Required tasks:
• a. In the discussion of the Swedish proposal on men "aborting" responsibility for an unborn child, which group is the proposal said to come from?
• b. List every question that appears in the discussion of the Swedish proposal on men "aborting" responsibility for an unborn child.
• c. Extend the discussion of the Swedish proposal on men "aborting" responsibility for an unborn child, beginning right after its final sentence.

#### Document passage

Men should have the right to ‘abort’ responsibility for an unborn child, Swedish political group say

If we can draw up this type of agreement after sex, as is being proposed, we can surely think of a way to do it before sex.

If you don’t plan to support your kids, at the very least your partner deserves that information and the ability to make a decision based on that before the impregnating actually happens.

Has a contract of this kind ever stood up in court?

After pregnancy occurs, not “after sex”. I can’t imagine a practical way to get people to sign up for this before they ever have sex in the first place.

I agree. Which is why I said your idea was interesting. I just don’t see it as practical in most cases. But… for those men who are sure about this, and who want to be upfront with their sexual partners, I think it’s a great idea.

I mentioned upthread that this proposal comes from the youth wing of the Swedish Liberal Party and nobody else seems supportive. For the record, this same bunch of kids also wants to legalize incest and necrophilia. Apparently that doesn’t have any support, either. What is it with Swedish kids these days? Is it something in the meatballs?

########
#### Supplied material

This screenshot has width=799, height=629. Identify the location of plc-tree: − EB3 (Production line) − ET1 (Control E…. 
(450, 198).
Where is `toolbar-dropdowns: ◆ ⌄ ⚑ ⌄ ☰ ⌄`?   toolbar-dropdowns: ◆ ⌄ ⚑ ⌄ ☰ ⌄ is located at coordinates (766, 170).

########

Solved problems:
• a. The youth wing of the Swedish Liberal Party.

• b.
- Has a contract of this kind ever stood up in court?
- What is it with Swedish kids these days?
- Is it something in the meatballs?

• c.
In the US, if a couple had a signed contract that “any pregnancy would end in abortion unless the woman wanted to raise the kid herself w/o financial support from dad” hold up in court? That is, would the dad be let off child support?

I assume this sort of thing happens all the time with sperm donors, no?

The surrogacy contract with Mary Beth Whitehead and William Stern stated that if Stern wanted her to have an abortion and she didn’t, he could walk away with no consequences whatsoever.

It was struck down by the lower court, even though the rest of the contract was upheld.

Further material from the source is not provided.